I also treated myself to dinner at the Peller Estates Winery, where I could sit outside overlooking the vineyards, watching swallows flit as the sun set. I had the Vegetable Pavé with Crème Brûllée for desert. It was the kind of dinner one admires before tasting, initially hesitant to disrupt its symmetry, then flavour overcoming the visual aesthetic, with chaos rapidly ensuing until the plate is clean. I also enjoyed a couple of glasses of Peller Estate’s Chardonnay, having intentionally left the car parked at my B&B. I figured the chances of being charged with reckless endangerment while walking were minimal. After dinner, I felt deeply satisfied, relaxed and happier than I had for quite some time.

Walking out into the night, I went in search of a clear view of Mars. Niagara-on-the-Lake is an old town, its streets lined with wonderfully huge trees, which unfortunately make it difficult to get an unobstructed view of the horizon. I finally found Mars by walking out onto the golf course. I figured it was safe; who plays golf at night? It was an odd feeling though, walking on a golf course in the dark, watchful for flags and variations in ground shading where the greens and sand traps lie. The Niagara-on-the-Lake Golf Club is North American’s oldest, having been established around 1875. It’s trees are enormous and majestic, but there’s open space between them. I finally had my meditation on the nearness of Mars with my back to a large and ancient oak, accompanied by the sounds of crickets and a stiff breeze.
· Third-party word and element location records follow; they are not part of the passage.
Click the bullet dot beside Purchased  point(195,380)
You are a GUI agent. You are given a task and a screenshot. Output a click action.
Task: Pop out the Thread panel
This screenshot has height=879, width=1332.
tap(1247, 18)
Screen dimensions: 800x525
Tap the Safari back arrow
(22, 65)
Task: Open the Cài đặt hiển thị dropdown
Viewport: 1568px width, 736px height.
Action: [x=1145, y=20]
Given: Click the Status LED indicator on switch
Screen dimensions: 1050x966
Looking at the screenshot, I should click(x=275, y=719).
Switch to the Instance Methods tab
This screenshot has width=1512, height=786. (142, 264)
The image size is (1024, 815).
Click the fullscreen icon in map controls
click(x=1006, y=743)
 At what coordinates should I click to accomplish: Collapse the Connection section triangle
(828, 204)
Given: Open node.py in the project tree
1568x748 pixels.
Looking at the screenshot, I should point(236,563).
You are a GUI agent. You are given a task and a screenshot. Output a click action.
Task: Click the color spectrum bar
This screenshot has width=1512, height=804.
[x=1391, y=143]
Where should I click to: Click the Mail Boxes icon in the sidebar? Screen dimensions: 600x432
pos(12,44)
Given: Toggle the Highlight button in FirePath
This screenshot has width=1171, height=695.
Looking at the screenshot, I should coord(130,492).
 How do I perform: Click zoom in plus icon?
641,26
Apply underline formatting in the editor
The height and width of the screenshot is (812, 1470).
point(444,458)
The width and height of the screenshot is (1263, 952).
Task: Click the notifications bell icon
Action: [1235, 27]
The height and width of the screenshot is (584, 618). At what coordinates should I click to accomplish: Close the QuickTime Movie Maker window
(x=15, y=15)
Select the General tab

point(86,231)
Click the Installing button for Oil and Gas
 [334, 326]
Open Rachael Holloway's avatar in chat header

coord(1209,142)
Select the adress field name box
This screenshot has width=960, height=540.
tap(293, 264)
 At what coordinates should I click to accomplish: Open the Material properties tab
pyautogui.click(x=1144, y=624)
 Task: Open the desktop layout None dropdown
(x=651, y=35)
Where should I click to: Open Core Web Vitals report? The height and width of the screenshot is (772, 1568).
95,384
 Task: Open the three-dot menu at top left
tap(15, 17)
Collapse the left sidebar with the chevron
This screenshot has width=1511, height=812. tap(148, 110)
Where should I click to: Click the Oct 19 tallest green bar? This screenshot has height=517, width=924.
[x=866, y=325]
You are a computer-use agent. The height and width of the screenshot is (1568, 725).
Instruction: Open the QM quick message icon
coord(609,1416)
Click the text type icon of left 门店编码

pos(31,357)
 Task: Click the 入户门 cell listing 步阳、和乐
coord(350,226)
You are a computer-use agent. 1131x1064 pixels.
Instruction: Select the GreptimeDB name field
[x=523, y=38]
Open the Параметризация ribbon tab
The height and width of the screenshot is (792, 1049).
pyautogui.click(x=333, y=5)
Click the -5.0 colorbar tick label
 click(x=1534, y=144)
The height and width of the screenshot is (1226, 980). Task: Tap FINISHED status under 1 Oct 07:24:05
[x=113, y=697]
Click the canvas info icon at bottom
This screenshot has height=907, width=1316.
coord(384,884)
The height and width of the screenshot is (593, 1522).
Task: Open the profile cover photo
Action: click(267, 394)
Nearing the edge of the embankment to the Niagara River, I listened to the rhythmic thunder. This is serious and powerful water, not to be trifled with, and that always seems scarier at night. This water powers huge Hydro generators that still supply a high percentage of Ontario’s electricity. I could see a few clearly defined lights offshore and in the distance, the sickly orange glow of Toronto.

I stayed at a lovely B&B, The Doctor’s House, c. 1824. It’s right downtown, easy walking distance to the theatres and everything else. It’s a lovely old sprawling house with talkative pinewood floors. Two of my reasons for selecting this particular B&B were Bill and Fred, the friendly long-haired resident cats. I had a wonderful night’s sleep and a delightful breakfast in the company of the owner and a Rochester, NY couple.

I enjoyed a wander around Niagara-on-the-Lake in the morning. I’m not sure what George Bernard Shaw (a strict vegetarian) would’ve thought of his life-sized bronze likeness situated in the fountain in front of the Shaw Leather Village, leather and fur shop. No doubt he would’ve found exactly the right thing to say.